14. I have however enquired from the counsel for the respondent/ defendant/cross-objectioner, whether all agricultural lands in Delhi are governed by the Land Reforms Act. As per my knowledge, while some lands are governed by the Land Reforms Act, other lands are governed by the Punjab Land Revenue Act, 1887. Not only so, the impugned order dated 17th January, 2015 also takes note of the dicta of this Court in Neelima Gupta vs. Yogesh Saroha 156 (2009) DLT 129 holding that once agricultural lands are encroached upon and used for other purposes, they cease to be agricultural and the bar of Section 185 would not apply.
15. Moreover, the order dated 11th April, 1990 was only on the issue of valuation and not on the issue of, whether the suit was barred by Section 185 of the Land Reforms Act and merely because the valuation has been determined believing the nature of the land to be agricultural would not again in my view amount to a finding of the suit being barred by Section 185. Interestingly, a reading of the order dated 11th April, 1990 shows that the respondent/defendant/cross objectioner was then controverting the land to be agricultural. Findings of fact, particularly as to jurisdiction of court, cannot be based on inferences.
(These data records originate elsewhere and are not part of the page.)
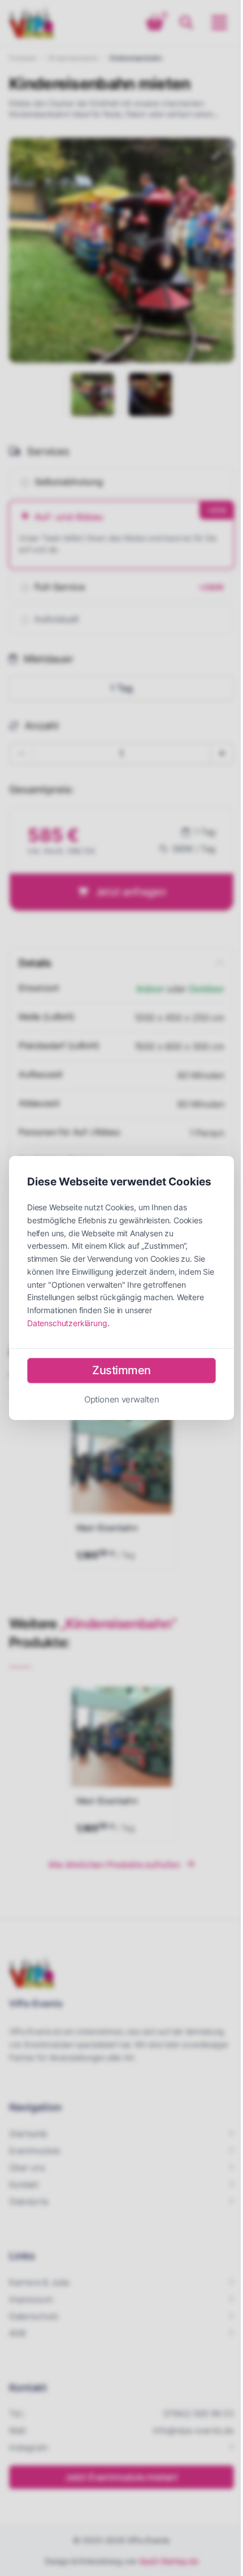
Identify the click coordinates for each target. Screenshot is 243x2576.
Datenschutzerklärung (67, 1323)
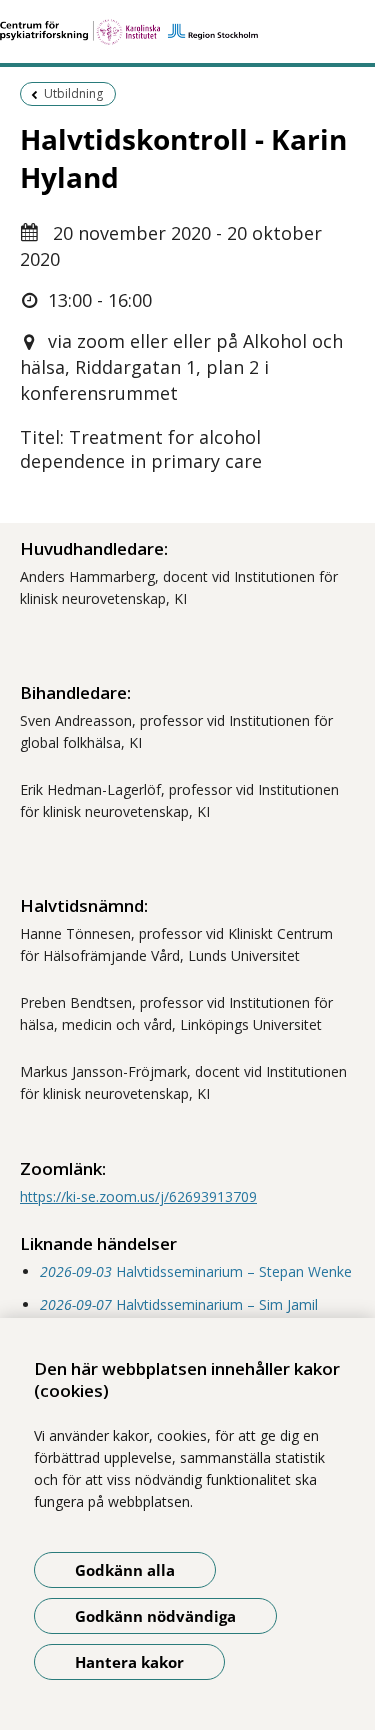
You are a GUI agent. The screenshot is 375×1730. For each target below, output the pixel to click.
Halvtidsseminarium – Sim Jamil (179, 1304)
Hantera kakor (129, 1662)
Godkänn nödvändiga (155, 1616)
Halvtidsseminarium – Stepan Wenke (196, 1271)
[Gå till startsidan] (187, 32)
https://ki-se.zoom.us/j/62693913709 (138, 1196)
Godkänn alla (125, 1570)
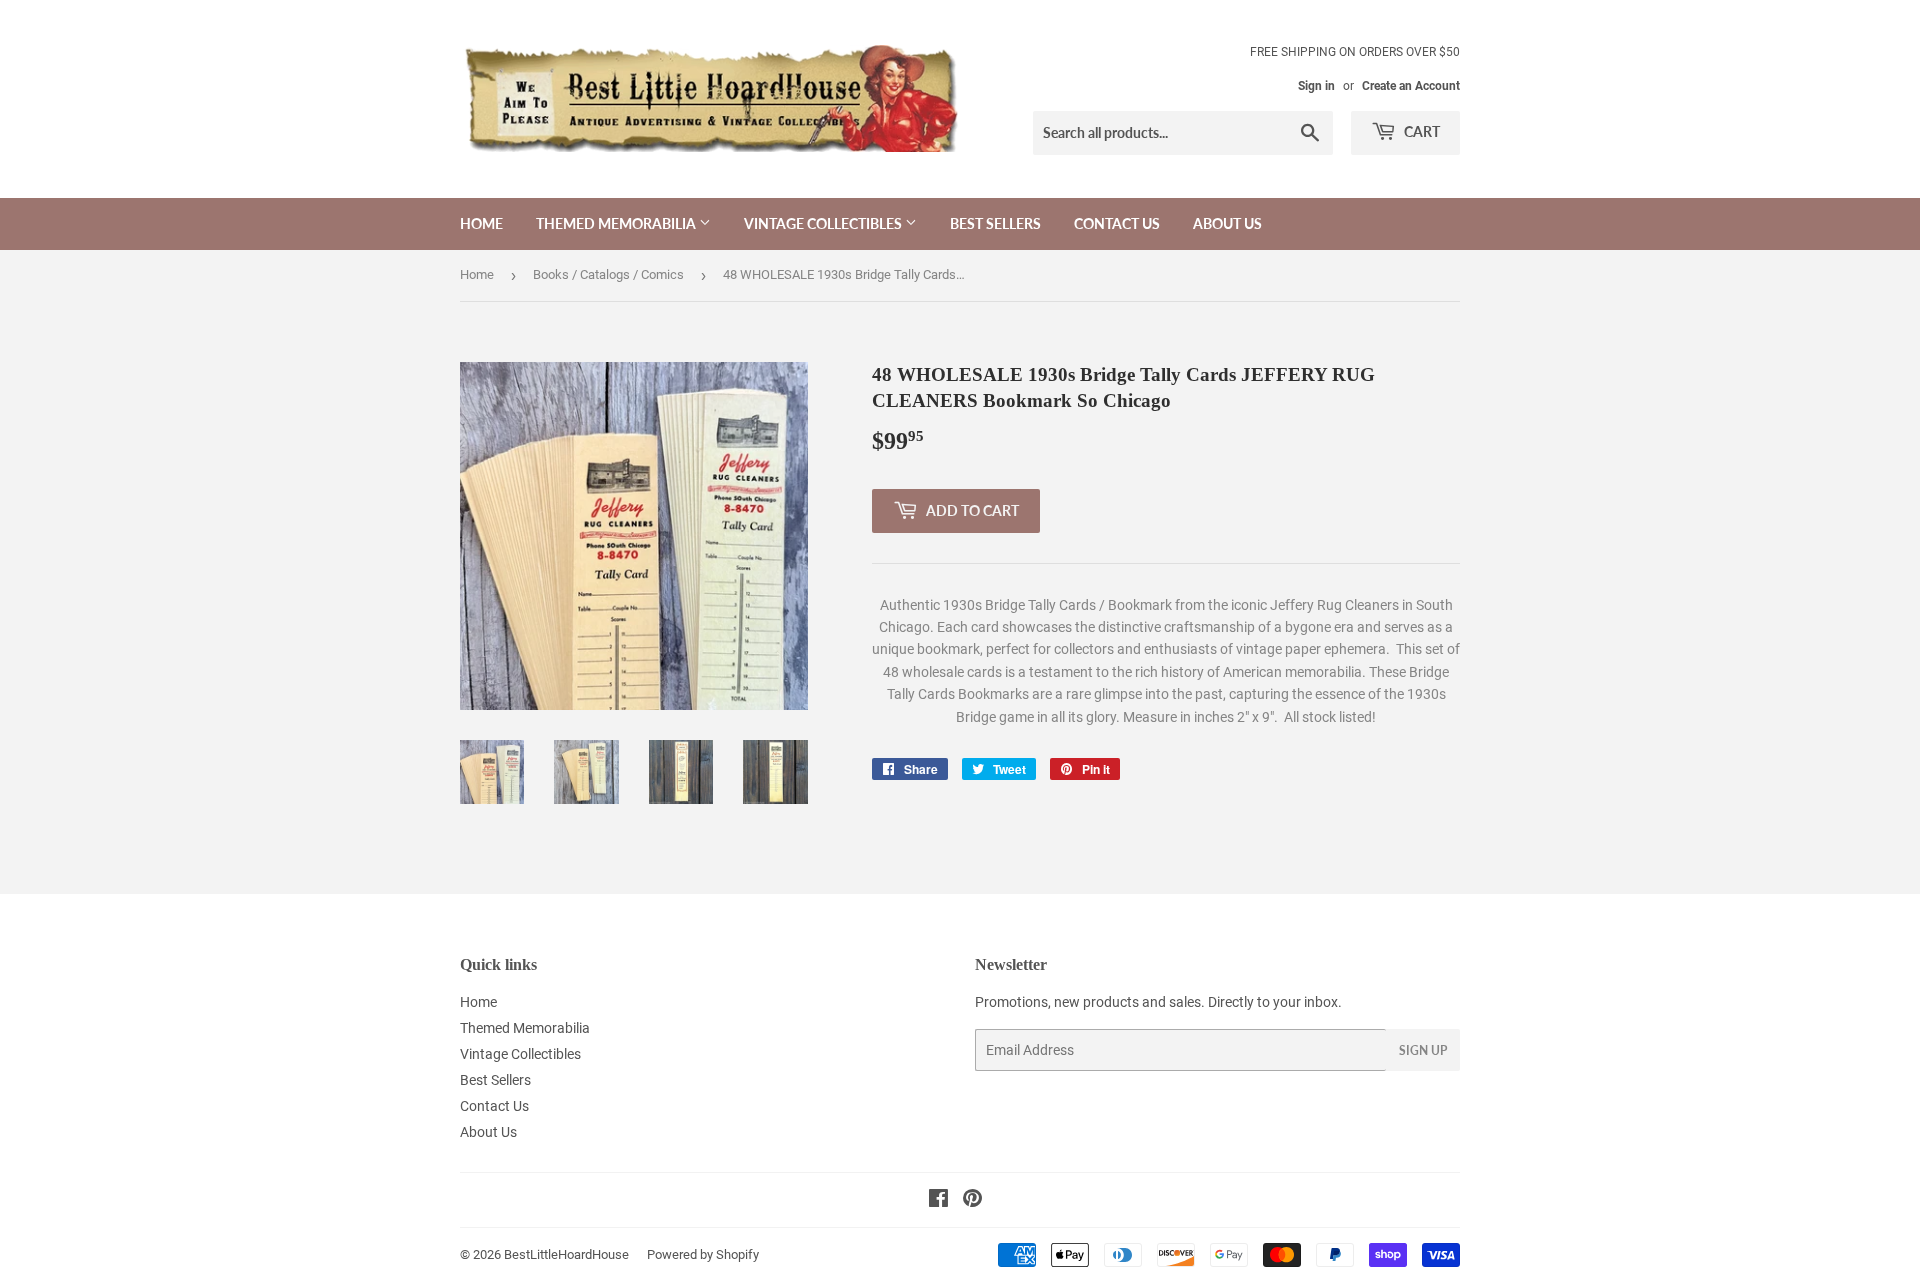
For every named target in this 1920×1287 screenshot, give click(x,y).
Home (481, 223)
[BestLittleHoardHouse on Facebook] (938, 1201)
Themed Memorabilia (617, 223)
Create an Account (1411, 86)
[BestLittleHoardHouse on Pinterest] (972, 1201)
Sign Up (1423, 1050)
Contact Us (1117, 223)
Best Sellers (995, 223)
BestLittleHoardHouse (566, 1254)
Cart (1420, 131)
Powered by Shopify (703, 1254)
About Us (1227, 223)
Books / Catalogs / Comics (608, 274)
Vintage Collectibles (824, 223)
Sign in (1316, 86)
16. Finding that the judgment of the Suit Court, on the issue with respect to the bar of Section 185 of the Land Reforms Act is against the respondent/defendant/cross-objectioner and the First Appellate Court, to the prejudice of the appellant/plaintiff, has granted yet another opportunity to the parties to lead evidence on the same and have the
same determined, I have enquired from the counsel for the respondent / defendant / cross-objectioner, whether the respondent/defendant/cross- objectioner is willing to make a statement in the Court that this Court may consider the Second Appeal by way of cross-objections on the basis of evidence already existing on the Suit file.
17. The counsel for the respondent/defendant/cross-objectioner, earlier replied in the negative, now states that he be allowed to take instructions.
18. The said attitude is not acceptable. The respondent / defendant / cross-objectioner, while on the one hand is not willing to have the issue of bar of Section 185 decided on the existing evidence, he, on the other hand is wanting this Court to decide the said issue against the appellants/ plaintiffs. The plea, of taking instructions, after full hearing and after the judgment is dictated, is nothing but a dilatory tactic inasmuch as the counsel, before appearing in the Court, ought to have weighed the said possibility which is a natural corollary to his arguments. It is quite evident that the respondent/defendant/cross-objectioner, without binding himself to have the said issue determined on the basis of existing evidence and without giving up the benefit of remand granted by the First Appellate Court, is only wanting that the appellant/plaintiff should not be able to lead any further evidence.
19. The counsel for the respondent/defendant/cross-objectioner has next contended that cross-objections have also been preferred qua the finding of ownership. Attention is drawn to order dated 19th August, 2016 on this proceeding.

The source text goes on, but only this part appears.